EXERCISE GOAL >> Counting only lines below that hold "marker", give the total alone.

Stored records
--------------------

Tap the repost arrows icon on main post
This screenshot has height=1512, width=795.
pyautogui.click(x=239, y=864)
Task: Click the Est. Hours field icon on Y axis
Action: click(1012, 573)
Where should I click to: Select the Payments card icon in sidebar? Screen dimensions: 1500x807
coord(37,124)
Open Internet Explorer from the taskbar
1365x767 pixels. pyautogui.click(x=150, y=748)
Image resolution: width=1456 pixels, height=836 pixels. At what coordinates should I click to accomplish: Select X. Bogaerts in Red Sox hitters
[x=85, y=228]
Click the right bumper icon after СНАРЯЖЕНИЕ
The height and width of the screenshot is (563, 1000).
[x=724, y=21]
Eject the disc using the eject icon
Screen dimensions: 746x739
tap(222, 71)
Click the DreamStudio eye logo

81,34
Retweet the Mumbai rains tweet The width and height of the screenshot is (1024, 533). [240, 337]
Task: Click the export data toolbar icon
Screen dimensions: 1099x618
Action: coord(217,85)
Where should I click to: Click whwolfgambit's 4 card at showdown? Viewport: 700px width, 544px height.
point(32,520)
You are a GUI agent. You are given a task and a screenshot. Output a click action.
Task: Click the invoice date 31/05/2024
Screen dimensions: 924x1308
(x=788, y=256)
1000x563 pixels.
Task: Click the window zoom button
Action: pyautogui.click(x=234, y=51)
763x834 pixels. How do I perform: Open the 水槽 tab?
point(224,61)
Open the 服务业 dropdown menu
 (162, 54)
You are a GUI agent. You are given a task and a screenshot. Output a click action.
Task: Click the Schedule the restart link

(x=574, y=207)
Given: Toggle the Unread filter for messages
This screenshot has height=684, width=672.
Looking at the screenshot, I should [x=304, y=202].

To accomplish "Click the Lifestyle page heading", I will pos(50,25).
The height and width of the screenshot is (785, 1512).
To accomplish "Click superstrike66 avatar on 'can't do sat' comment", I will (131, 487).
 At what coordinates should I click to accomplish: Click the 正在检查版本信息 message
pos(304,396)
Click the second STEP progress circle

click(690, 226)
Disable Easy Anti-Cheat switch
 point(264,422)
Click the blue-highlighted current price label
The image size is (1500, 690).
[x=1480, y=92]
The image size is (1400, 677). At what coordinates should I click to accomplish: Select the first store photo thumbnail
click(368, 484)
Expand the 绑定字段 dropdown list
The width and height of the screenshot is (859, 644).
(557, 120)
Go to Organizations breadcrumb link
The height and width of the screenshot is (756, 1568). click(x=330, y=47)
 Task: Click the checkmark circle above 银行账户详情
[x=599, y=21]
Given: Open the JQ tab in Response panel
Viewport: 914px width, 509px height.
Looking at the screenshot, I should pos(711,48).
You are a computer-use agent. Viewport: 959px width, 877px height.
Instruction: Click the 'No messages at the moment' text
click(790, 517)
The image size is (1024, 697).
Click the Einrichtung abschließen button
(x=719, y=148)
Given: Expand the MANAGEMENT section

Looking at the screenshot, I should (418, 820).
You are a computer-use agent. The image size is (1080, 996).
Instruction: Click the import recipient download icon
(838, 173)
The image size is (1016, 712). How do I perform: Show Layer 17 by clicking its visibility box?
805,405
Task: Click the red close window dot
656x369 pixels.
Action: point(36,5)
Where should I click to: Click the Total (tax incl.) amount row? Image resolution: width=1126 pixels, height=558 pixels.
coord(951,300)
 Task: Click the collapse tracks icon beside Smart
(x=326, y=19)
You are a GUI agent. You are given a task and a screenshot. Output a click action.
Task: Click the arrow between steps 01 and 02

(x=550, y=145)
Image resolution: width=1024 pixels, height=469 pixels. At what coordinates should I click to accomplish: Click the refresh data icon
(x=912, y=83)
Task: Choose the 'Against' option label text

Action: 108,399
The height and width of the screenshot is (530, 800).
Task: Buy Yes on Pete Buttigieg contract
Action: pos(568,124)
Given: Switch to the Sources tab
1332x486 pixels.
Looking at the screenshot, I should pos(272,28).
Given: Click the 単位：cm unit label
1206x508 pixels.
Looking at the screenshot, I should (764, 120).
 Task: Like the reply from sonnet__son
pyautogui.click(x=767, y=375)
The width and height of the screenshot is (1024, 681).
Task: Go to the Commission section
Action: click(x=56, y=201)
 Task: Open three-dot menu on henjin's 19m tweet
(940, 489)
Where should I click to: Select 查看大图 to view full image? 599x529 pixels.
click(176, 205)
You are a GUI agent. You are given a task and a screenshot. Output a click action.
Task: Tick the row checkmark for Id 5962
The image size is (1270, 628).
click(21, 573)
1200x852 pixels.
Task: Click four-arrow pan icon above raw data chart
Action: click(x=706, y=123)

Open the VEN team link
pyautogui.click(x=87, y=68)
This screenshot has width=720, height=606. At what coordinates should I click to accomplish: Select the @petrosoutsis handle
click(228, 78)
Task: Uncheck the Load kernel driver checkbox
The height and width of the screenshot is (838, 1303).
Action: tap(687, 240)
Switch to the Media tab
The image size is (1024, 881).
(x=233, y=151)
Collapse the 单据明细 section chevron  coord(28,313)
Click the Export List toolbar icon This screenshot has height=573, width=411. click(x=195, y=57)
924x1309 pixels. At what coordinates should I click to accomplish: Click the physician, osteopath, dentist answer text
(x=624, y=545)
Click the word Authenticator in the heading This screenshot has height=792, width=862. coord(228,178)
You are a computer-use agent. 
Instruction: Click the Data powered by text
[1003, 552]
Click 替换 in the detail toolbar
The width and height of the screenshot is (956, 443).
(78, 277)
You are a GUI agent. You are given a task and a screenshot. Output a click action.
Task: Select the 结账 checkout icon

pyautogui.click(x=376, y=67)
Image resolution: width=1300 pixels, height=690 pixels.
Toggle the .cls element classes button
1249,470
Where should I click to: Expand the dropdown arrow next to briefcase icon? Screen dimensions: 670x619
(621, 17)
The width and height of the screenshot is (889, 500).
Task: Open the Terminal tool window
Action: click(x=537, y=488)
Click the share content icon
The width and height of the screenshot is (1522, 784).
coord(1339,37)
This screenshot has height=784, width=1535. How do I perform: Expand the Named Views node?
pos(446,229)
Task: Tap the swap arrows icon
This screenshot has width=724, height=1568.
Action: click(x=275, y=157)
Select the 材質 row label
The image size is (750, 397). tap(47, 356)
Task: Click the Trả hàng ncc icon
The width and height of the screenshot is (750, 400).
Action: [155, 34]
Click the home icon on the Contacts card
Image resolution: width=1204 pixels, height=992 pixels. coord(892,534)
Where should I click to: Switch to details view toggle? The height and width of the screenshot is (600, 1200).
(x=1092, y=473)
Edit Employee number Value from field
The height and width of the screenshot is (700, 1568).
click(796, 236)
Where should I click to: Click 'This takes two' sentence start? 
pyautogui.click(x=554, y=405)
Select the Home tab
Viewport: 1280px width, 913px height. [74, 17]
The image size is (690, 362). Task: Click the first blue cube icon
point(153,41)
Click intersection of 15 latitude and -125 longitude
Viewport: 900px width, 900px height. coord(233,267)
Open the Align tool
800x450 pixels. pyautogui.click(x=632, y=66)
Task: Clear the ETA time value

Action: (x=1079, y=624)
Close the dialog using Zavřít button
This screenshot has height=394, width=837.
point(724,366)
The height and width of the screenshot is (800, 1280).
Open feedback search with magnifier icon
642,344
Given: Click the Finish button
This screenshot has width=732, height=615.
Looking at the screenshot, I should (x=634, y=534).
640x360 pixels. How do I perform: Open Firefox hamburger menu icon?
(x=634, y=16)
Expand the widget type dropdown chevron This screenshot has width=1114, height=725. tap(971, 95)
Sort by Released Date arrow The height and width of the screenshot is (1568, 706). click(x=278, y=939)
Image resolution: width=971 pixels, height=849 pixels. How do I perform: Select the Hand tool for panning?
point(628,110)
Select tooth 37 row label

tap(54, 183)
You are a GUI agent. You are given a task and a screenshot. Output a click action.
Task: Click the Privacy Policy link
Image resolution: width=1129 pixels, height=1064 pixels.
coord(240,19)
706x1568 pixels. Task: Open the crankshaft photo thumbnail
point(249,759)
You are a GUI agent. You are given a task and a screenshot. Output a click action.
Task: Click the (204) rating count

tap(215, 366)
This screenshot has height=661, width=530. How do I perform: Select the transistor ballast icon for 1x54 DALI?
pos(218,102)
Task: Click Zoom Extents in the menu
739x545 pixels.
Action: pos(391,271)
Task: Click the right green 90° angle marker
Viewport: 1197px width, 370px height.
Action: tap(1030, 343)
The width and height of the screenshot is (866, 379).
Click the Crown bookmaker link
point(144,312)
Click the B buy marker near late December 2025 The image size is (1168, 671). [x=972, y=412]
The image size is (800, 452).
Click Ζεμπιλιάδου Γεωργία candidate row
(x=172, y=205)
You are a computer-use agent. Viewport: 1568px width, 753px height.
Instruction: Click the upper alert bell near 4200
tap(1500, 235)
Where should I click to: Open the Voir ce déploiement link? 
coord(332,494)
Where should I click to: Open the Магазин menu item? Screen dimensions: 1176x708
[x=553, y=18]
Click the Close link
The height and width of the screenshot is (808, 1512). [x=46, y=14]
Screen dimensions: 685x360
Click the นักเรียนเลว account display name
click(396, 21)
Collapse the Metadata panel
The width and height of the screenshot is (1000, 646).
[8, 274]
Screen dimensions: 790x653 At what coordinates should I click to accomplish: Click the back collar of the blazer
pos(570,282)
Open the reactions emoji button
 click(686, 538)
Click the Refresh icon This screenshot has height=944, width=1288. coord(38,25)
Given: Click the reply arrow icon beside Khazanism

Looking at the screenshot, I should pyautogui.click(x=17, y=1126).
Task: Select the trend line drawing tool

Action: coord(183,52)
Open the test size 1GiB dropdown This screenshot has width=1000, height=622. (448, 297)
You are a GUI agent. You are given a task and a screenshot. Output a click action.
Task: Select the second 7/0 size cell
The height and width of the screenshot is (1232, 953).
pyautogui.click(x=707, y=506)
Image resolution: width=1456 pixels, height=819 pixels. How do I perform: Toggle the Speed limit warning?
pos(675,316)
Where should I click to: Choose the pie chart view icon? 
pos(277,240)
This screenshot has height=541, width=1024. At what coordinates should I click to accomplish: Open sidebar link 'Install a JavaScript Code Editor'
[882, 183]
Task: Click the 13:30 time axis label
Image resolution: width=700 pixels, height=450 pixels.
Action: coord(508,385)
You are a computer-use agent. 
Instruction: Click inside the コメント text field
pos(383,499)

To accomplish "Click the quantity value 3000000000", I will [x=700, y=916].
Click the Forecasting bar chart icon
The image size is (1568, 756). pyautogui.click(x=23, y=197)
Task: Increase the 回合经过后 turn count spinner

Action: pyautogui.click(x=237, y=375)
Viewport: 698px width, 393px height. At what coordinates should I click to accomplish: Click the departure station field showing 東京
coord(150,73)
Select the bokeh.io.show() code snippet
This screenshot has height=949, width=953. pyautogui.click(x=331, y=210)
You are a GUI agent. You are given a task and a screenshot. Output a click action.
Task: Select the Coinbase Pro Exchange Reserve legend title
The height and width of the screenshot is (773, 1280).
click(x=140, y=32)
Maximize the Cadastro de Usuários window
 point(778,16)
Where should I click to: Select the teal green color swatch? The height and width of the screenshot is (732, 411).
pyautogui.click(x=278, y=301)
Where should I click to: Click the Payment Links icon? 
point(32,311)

--------------------

REPLY >> 2